Before yesterday's game, the Bruins probably were talking about Carey, the NHL Player and Rookie of the Month for March with his 11-2-2 record and a league-leading 1.78 goals-against-average.
And if not him, then Bondra, who arrived on ice with an NHL high seven-game goal-scoring streak.
Carey has his first victory in April, while Bondra will be looking to start a new streak at Nassau Coliseum against the New York Islanders Tomorrow night. "We got the two points," said Bondra, smiling. "We move up in the Conference. I'll take this."
In an Eastern Conference race that can make observers dizzy, with the way teams rise and fall daily, yesterday's two points bumped the Capitals up to fourth. They also are within three points of the Atlantic Division lead, which would bring the No. 2 seed and home-ice advantage for at least the first two rounds of the postseason.
"Everything is focused on the big players, so it allows the other guys to score," said Carey. "It's like we focus on [Cam] Neely and [Ray] Bourque and [Adam] Oates, not because the other guys on the team aren't good, but because they're Neely and Bourque and Oates.
"It's like Michael Jordan. When he's there at the end of the game, everything closes in on him. So when it's down to the last five seconds, Chicago gives it to someone else because everyone is focused on Jordan."
Caps rookie defenseman Ken Klee slapped the puck toward the Bruins goal 4:26 into the second period, and Nelson tapped it home for the 1-0 lead.
Nelson didn't even make the pre-game notes because he was called up from Portland and arrived yesterday just in time to suit up for the game.
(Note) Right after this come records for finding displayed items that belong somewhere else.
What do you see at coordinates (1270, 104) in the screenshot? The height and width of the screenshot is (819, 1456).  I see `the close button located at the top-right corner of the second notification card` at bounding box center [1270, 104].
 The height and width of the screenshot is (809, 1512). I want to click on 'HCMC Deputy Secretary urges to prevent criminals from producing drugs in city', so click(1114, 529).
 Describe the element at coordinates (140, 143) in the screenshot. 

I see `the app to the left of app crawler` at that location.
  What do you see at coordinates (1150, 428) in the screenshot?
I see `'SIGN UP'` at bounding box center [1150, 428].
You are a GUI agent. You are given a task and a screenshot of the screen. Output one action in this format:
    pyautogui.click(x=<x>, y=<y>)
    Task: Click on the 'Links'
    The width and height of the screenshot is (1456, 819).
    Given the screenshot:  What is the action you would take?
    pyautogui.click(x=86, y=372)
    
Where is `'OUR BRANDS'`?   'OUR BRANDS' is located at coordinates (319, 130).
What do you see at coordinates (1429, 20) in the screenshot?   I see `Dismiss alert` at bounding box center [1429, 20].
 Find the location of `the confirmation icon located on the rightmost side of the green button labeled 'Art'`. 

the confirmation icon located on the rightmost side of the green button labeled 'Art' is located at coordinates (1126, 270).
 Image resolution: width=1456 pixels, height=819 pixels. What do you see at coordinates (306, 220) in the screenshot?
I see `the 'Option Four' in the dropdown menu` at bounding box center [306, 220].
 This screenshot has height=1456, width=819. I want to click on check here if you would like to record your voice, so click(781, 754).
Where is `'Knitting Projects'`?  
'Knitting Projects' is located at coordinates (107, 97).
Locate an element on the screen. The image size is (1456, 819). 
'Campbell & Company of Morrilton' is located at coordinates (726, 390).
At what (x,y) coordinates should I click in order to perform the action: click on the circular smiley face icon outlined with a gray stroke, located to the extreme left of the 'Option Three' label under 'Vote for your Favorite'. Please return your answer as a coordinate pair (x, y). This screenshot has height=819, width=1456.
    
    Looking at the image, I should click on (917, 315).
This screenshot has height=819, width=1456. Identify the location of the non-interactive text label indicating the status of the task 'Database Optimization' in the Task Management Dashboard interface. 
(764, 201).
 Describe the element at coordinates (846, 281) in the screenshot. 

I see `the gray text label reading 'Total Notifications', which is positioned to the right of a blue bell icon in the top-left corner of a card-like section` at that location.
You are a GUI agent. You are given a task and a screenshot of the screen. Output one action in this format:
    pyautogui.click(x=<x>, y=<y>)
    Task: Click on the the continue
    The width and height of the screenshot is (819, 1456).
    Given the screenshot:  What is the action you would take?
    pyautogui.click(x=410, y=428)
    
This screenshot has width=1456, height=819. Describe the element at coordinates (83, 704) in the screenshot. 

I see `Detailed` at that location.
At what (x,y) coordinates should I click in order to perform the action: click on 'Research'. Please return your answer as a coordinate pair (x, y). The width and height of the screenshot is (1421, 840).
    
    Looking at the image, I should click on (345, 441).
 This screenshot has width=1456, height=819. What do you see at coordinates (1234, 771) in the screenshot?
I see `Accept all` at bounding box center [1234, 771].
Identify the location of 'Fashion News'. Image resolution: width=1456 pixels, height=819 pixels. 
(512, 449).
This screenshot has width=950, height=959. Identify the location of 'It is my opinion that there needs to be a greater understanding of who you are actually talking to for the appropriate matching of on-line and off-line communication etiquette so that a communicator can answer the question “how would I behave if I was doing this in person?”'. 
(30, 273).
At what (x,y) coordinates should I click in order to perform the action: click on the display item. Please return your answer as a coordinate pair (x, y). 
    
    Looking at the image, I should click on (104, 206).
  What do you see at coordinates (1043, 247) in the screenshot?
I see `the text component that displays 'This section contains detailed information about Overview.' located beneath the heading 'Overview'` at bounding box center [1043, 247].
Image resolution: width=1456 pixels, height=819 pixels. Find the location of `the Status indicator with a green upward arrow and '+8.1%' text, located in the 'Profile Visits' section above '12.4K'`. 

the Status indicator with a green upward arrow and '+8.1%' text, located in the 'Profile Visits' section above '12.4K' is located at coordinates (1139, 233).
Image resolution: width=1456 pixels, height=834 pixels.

"Sometimes someone who is out there doing the mucking is going to get a goal," said Nelson, who scored for the first time in the NHL. "And that helps out. That takes some of the pressure off the guys who are usually doing the scoring on a night when they don't have it."
Boston's goal also came from an unexpected quarter. It was defenseman Alexei Kasatonov, with 11:25 gone in the third, who tied the game on his first goal of the season.
And then it was Miller time.
"It was the kind of patient, controlled play you see goal scorers make," said Schoenfeld. "Kelly has scored some big goals for us and whether we expect that kind of play from him or not, we're very happy to have it."
Boston ... 0 0 1 -- 1
Washington 0 1 1 -- 2
First period--No scoring. Penalties--Cote, Was, major-game misconduct (checking from behind), 6:08; Murray, Bos (high-sticking), 12:42; Ruhloff, Bos (holding), 19:00.
Second period--1, Washington, Nelson 1 (Klee), 4:24. Penalties--Murray, Bos (hooking), 18:09; Khristich, Was (holding), 18:28.
Third period--2, Boston, Kasatonov 1 (Oates, Donato), 11:25. 3, Washington, Miller 7 (Tinordi, Hunter), 17:59. Penalty--Klee, Was (interference), 9:12.
Shots on goal--Boston 6-9-11--26. Washington 7-4-4--15. dTC Power-play opportunities--Boston 0 of 3; Washington 0 of 3. Goalies--Boston, Lacher 14-8-1 (15 shots-13 saves). Washington, Carey 12-2-2 (26-25). A--16,223 (18,130). Referee--Mark Faucette. Linesmen--Gord Broseker, Dan Schachte.